What is expected
From the records below, set down exactly the lines starting with the line that contains "The height and width of the screenshot is (864, 1536)." and going on through the line that contains "Task: Click the printer icon in Print button". Nothing else is wanted.

* * *

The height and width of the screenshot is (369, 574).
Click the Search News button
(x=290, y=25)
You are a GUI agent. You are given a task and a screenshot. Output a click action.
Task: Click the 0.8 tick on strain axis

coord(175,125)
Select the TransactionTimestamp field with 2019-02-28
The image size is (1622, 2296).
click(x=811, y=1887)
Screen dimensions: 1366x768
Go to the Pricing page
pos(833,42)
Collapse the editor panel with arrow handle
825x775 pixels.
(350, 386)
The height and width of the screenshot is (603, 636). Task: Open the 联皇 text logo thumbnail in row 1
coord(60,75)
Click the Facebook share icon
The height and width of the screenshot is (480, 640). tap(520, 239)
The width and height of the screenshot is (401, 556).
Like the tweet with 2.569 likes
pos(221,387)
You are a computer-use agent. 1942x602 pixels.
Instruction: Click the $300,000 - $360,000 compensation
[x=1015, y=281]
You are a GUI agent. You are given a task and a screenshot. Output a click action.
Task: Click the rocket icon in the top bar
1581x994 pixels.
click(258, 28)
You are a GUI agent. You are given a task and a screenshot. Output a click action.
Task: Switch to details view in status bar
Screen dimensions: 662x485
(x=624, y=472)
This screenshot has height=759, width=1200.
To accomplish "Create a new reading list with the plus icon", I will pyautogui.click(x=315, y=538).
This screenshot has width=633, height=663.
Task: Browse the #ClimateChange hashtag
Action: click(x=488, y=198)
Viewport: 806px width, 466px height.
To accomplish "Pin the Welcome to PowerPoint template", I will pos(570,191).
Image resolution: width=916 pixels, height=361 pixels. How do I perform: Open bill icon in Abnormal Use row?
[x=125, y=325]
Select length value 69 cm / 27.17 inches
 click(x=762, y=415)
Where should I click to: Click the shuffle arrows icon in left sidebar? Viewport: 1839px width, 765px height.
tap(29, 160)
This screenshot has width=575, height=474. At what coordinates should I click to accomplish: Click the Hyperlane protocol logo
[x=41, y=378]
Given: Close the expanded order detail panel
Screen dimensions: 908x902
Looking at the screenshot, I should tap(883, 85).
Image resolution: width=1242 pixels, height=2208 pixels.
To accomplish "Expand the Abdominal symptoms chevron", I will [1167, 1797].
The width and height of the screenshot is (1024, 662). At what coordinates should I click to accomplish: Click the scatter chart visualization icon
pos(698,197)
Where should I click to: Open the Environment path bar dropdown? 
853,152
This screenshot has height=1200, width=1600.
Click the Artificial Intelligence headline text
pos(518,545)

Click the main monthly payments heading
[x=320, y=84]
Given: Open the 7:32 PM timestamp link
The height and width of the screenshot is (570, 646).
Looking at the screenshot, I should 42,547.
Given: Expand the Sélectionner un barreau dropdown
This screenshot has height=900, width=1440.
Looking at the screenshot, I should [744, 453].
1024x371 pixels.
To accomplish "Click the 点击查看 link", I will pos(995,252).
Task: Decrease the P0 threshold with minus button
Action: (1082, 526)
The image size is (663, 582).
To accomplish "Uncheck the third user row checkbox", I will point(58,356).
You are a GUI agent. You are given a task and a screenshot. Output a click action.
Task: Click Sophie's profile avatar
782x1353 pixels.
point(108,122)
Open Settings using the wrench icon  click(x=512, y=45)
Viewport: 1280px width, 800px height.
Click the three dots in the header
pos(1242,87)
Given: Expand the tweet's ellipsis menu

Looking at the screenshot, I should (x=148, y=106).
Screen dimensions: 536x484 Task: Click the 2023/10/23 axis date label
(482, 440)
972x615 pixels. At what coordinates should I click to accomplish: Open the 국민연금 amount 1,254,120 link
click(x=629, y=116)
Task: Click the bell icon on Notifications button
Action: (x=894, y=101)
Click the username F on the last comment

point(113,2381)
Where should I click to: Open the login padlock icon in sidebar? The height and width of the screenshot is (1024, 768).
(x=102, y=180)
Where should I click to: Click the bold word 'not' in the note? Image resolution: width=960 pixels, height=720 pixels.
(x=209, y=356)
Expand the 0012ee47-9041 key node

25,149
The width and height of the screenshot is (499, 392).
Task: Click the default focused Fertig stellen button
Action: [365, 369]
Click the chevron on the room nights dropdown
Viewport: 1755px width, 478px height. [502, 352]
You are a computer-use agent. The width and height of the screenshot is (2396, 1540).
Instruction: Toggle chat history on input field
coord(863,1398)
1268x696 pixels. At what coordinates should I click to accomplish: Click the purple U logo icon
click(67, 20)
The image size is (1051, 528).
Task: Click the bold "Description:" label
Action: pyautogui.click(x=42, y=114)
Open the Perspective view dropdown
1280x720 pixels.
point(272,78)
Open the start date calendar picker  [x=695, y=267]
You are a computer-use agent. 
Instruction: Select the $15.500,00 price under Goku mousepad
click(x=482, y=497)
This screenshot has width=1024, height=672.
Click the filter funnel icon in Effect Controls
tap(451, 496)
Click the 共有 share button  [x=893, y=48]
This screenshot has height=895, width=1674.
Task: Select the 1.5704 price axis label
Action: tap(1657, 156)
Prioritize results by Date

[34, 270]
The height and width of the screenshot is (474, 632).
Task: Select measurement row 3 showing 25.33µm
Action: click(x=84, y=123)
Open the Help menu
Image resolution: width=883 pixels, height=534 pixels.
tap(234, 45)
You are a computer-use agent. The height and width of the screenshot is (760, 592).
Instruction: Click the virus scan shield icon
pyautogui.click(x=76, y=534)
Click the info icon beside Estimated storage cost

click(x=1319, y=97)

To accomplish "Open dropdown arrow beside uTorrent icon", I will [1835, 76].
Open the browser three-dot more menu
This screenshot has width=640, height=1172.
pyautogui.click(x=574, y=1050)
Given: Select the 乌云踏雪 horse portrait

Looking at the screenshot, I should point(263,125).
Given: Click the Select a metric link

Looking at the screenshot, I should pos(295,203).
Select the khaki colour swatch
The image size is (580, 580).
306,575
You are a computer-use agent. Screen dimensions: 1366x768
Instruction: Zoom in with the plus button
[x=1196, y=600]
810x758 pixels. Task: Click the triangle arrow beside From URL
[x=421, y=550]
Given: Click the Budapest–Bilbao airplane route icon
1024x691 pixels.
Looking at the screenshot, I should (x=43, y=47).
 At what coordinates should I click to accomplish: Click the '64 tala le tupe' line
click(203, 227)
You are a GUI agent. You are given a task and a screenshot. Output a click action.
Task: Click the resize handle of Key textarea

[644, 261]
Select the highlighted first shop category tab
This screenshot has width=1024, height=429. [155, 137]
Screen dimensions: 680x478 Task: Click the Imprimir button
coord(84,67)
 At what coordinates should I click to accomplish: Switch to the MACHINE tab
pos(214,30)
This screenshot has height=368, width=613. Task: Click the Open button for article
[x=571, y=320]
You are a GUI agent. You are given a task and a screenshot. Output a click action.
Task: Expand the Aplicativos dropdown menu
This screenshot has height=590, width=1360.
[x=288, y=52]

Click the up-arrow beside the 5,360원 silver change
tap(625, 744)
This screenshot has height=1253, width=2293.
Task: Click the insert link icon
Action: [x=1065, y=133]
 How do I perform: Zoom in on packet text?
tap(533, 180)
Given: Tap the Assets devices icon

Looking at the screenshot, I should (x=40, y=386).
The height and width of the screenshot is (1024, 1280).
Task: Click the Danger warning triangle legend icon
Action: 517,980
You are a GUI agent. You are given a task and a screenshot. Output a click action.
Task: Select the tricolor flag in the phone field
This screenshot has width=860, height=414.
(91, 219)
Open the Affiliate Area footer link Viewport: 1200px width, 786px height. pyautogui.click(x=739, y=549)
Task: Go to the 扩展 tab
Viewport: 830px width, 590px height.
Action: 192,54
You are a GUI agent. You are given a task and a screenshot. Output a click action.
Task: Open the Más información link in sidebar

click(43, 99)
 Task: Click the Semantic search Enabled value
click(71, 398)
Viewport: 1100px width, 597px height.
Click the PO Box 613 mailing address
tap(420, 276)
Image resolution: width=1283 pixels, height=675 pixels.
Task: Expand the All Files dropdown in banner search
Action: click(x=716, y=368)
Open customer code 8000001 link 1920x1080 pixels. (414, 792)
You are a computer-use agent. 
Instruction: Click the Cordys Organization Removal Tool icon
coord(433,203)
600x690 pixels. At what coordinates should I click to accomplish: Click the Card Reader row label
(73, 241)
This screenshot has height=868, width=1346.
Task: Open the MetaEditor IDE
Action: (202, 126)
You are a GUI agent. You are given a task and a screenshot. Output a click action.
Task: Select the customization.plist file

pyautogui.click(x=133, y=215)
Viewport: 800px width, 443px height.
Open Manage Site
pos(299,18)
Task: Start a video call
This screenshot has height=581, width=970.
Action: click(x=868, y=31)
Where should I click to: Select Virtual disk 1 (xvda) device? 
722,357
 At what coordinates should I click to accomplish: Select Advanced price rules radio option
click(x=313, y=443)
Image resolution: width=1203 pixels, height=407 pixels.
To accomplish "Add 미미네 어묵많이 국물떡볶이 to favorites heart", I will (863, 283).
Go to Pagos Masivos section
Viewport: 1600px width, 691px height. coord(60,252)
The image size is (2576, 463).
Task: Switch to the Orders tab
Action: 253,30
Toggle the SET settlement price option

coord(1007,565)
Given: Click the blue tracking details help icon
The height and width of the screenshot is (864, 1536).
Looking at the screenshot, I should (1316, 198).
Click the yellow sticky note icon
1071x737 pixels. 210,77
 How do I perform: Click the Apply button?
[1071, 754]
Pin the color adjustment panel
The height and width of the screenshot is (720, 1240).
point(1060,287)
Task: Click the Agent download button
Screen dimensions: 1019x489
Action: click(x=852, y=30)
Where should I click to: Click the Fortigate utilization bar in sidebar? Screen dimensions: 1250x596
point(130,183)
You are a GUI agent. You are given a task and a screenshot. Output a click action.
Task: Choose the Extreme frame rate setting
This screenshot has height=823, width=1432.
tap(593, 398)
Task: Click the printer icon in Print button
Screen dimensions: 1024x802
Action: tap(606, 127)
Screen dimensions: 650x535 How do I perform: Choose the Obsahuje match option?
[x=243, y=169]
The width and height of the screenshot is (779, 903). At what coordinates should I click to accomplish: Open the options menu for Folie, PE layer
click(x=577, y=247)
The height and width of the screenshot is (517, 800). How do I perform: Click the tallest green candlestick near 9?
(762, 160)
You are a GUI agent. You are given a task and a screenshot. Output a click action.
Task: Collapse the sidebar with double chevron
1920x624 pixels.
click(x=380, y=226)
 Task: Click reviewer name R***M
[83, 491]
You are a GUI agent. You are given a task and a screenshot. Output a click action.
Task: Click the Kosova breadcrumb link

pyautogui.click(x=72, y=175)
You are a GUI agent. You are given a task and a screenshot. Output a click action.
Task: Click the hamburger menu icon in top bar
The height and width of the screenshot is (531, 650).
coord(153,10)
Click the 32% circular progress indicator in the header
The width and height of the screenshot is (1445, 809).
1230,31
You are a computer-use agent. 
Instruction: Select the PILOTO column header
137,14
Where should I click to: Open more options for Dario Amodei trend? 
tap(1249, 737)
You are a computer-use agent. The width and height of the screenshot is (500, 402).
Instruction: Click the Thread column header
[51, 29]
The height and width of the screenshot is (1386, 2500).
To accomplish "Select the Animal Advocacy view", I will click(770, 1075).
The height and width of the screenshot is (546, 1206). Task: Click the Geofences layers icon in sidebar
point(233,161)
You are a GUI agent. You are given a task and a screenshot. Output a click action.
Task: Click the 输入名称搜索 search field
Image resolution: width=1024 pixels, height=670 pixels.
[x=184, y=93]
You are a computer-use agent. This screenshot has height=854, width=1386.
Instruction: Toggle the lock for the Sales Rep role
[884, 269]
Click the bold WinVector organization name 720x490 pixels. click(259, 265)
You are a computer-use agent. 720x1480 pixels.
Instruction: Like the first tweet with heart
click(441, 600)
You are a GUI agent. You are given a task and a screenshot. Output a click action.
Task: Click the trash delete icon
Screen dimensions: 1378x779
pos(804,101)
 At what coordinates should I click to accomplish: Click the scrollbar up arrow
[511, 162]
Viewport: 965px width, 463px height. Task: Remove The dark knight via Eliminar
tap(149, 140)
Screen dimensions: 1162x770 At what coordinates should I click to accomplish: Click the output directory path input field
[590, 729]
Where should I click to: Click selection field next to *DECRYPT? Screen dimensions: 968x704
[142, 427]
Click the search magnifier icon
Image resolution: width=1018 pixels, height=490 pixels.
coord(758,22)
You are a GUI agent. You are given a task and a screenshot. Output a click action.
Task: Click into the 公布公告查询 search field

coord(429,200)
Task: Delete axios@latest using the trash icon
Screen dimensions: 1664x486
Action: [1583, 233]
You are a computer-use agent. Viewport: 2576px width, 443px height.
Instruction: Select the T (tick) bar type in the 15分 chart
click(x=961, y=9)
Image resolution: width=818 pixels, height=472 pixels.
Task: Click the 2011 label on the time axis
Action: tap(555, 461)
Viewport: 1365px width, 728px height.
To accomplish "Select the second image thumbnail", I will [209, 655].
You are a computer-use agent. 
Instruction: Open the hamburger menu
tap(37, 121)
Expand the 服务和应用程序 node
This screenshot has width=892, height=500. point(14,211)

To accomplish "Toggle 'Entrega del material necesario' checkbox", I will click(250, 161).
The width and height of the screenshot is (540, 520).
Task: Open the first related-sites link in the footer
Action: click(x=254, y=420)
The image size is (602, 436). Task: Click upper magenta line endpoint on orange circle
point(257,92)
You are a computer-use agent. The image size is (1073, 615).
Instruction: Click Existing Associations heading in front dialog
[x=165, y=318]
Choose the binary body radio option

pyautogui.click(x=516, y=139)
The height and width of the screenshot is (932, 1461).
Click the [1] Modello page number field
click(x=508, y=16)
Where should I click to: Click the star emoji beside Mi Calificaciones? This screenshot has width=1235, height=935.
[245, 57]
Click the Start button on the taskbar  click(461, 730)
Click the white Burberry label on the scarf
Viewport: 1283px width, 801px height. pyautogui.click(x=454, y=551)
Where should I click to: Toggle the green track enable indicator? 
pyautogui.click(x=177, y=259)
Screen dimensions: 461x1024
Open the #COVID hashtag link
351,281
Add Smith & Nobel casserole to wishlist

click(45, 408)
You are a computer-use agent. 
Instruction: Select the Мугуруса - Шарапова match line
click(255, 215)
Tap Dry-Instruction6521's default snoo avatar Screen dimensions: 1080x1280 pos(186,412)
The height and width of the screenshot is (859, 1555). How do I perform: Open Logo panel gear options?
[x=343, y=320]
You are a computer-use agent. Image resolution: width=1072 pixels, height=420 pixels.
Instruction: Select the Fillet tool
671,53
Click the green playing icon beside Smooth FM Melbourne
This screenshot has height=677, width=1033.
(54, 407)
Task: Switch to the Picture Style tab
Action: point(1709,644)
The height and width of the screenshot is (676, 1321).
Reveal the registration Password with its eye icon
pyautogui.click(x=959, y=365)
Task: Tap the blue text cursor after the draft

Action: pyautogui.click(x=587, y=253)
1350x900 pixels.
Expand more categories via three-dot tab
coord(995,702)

* * *

Solution to this task
The height and width of the screenshot is (864, 1536).
Looking at the screenshot, I should (1316, 198).
Click the yellow sticky note icon
1071x737 pixels. 210,77
 How do I perform: Click the Apply button?
[1071, 754]
Pin the color adjustment panel
The height and width of the screenshot is (720, 1240).
point(1060,287)
Task: Click the Agent download button
Screen dimensions: 1019x489
Action: click(x=852, y=30)
Where should I click to: Click the Fortigate utilization bar in sidebar? Screen dimensions: 1250x596
point(130,183)
You are a GUI agent. You are given a task and a screenshot. Output a click action.
Task: Choose the Extreme frame rate setting
This screenshot has height=823, width=1432.
tap(593, 398)
Task: Click the printer icon in Print button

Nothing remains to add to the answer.